_Texto de la página_:

Se la pasaba siempre ocupado porque tenía siete dueños.  A todos debía hacer fiesta y buscaba adaptarse a las siete maneras diferentes de ser.  La niña más pequeña lo quería mucho pero no soportaba que se le acercara con la nariz húmeda y le manchara su vestido nuevo.  El papá le llamaba Sansonsuelo mientras le acariciaba la cabeza con una mano que al animal le parecía gigante.  A la hermana mayor le gustaba hacerlo correr dentro de casa.  Uno de los hermanos le declamaba poesías.  Otra hermana, cuando estaba de buenas, le contaba por la tarde sus propias peripecias en un idioma que los perros no entienden.  El otro hermano lo utilizaba de punta de lanza en sus salidas en bicicleta para comprar leche.  La mamá –quien tenía plenos poderes sobre la residencia o no residencia del can en aquel hogar– había ido transformando su principio de “no quiero perros en esta casa” en una aceptación tolerante del inquilino canino; así que Sansón se mostraba siempre muy respetuoso y educado con ella…

Sansón tenía uñas como todos los perros.  Pero tenía un problema que algunos de sus dueños –los de espíritu práctico– consideraban defecto de fábrica. Otros lo achacaban a la edad del animal.  Dos de sus dueñas –más romanticistas– decían que un libro de historia canina refería la existencia de una raza muy fina –ya extinguida– que poseía esa misma característica.  Para ellas, además, ese detalle probaba la hipótesis de la sangre azul del animal en sus antepasados veinte generaciones atrás… 

Haya sido cual haya sido la causa genética del problema, el caso es que Sansón lo sufría en carne propia.  Lo que sucedía era que alguna de sus uñas al crecer se enroscaba de tal manera que la punta afilada iba poco a poco encontrándose justo de frente a la pezuña.  Entonces comenzaba a clavarse hasta llegar a tejidos vivos del pobre animal.  Sansón, sin entender mucho lo que pasaba, se dolía y se ponía triste. 

Al inicio ninguno de los dueños se percató del problema, pero con el tiempo a uno de ellos le llamó la atención que la escena de Sansón lamiéndose la misma pata se repitiera una y otra vez.  Y es que el perro no conocía otro remedio.  Aquel dueño, intrigado por el descubrimiento, se acercó y quedó impresionado al ver aquella uña clavada hasta el fondo de la pezuña, con sangre a medio coagular en torno a la herida.

_Tarea 1_: Haz una lista de los siete dueños de Sansón que aparecen en el relato sobre el perro, nombrados como los presenta el texto.
_Tarea 2_: Según el relato sobre el perro, ¿qué nombre le daba el papá a Sansón mientras le acariciaba la cabeza?
Los ítems no tienen ningún papel en esta parte.

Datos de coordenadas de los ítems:
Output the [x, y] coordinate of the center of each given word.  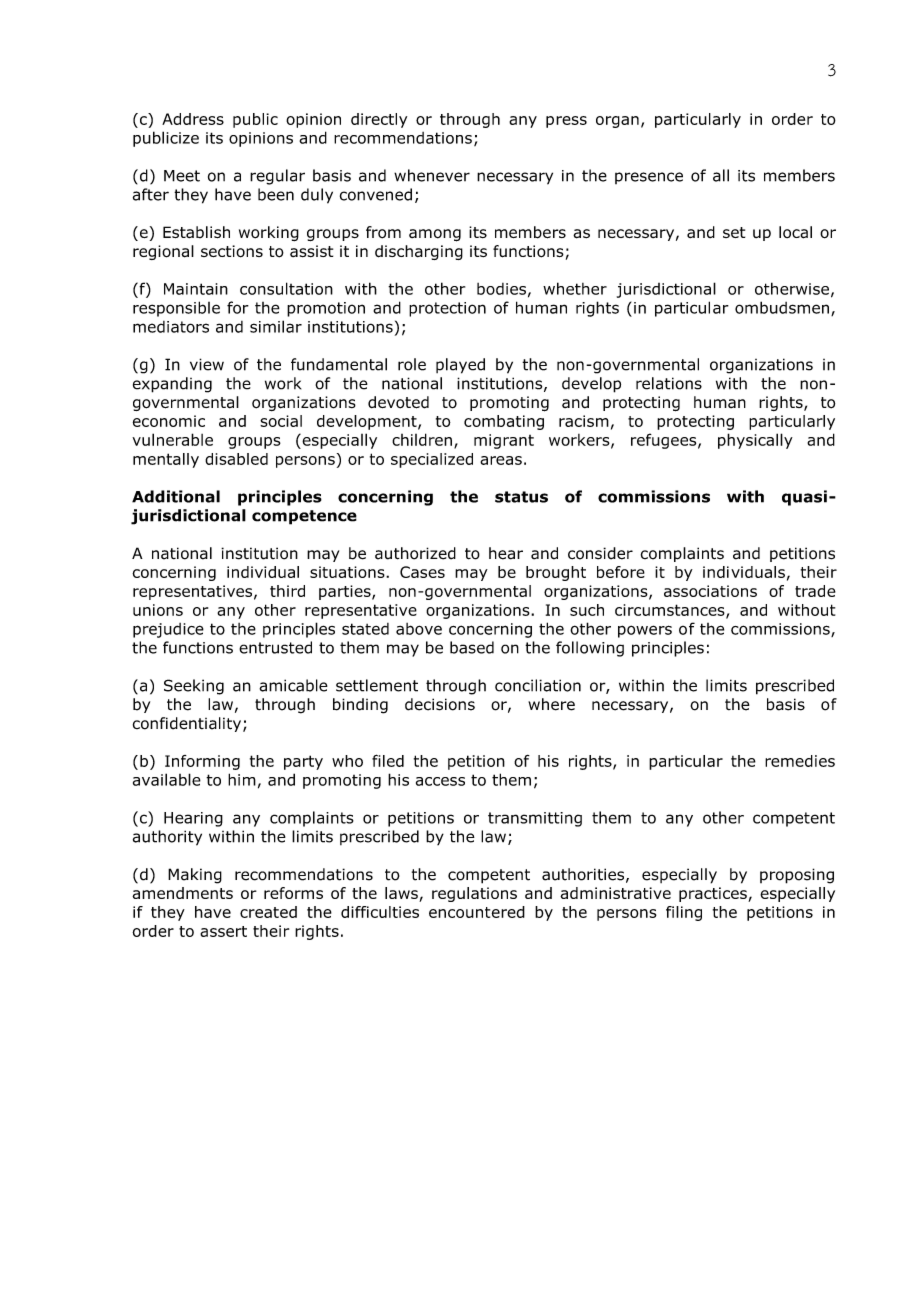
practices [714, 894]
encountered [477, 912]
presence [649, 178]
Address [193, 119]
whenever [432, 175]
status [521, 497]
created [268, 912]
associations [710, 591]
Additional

_Respuesta escrita 1_:
- La niña más pequeña
- El papá
- La hermana mayor
- Uno de los hermanos
- Otra hermana
- El otro hermano
- La mamá

_Respuesta escrita 2_: Lo llamaba Sansonsuelo.